Data section

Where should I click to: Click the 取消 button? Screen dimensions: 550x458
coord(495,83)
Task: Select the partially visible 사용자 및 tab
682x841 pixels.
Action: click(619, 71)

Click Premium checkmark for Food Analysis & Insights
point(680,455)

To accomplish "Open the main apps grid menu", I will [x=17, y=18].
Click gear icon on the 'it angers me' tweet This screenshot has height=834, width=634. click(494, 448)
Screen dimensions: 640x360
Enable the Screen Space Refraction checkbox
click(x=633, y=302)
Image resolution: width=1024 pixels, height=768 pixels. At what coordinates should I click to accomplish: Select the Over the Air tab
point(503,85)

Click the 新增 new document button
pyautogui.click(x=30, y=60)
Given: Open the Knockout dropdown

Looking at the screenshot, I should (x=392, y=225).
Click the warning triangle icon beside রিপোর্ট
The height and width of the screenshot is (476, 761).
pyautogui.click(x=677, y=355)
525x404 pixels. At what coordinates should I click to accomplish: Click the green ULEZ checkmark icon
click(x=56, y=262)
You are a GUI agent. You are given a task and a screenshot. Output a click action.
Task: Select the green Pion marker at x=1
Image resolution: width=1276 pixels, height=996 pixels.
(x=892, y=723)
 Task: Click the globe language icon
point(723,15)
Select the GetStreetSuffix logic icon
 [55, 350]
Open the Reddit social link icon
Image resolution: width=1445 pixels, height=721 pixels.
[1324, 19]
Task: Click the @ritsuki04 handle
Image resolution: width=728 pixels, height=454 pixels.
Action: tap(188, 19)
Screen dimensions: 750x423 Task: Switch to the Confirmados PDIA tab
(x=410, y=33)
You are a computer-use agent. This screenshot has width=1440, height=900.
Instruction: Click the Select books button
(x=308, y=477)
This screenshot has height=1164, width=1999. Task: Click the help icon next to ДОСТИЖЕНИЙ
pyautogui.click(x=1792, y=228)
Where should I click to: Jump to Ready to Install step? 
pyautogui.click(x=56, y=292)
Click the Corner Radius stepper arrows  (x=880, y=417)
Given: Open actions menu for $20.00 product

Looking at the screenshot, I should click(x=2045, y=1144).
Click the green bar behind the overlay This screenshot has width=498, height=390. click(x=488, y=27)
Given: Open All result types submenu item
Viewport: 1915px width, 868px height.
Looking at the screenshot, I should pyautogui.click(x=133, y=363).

What to work on
Go through the entries and copy every line that has "agent".

Result of the task
You are a GUI agent. You are given a task and a screenshot. Output a click action.
You are a computer-use agent. This screenshot has width=1440, height=900.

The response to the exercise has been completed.